=== ITEMS ===
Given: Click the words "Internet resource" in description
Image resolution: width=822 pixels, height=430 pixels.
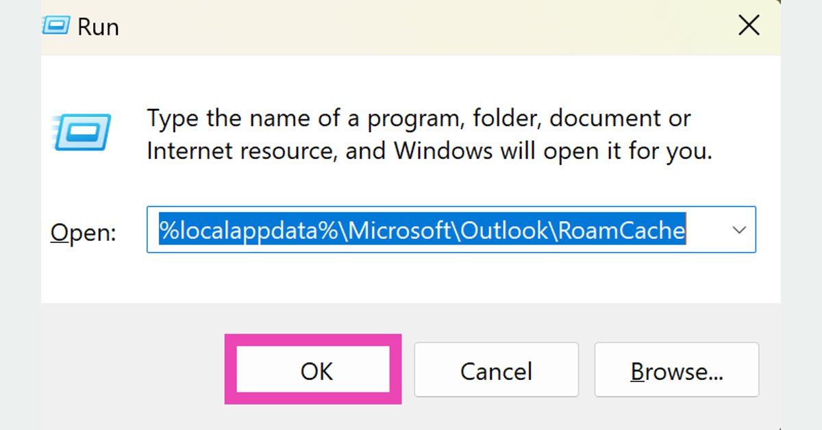Looking at the screenshot, I should (240, 150).
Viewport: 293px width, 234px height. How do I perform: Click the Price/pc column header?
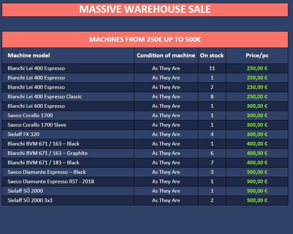point(257,56)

=== WHAT IS BEING ASKED ===
Reproduce the listing above word for word, including every line of text and answer, but omit the pictures.

=== FINISHED EXERCISE ===
Given: Click the words "Internet resource" in description
Image resolution: width=822 pixels, height=430 pixels.
Looking at the screenshot, I should (240, 150).
Viewport: 293px width, 234px height. How do I perform: Click the Price/pc column header?
point(257,56)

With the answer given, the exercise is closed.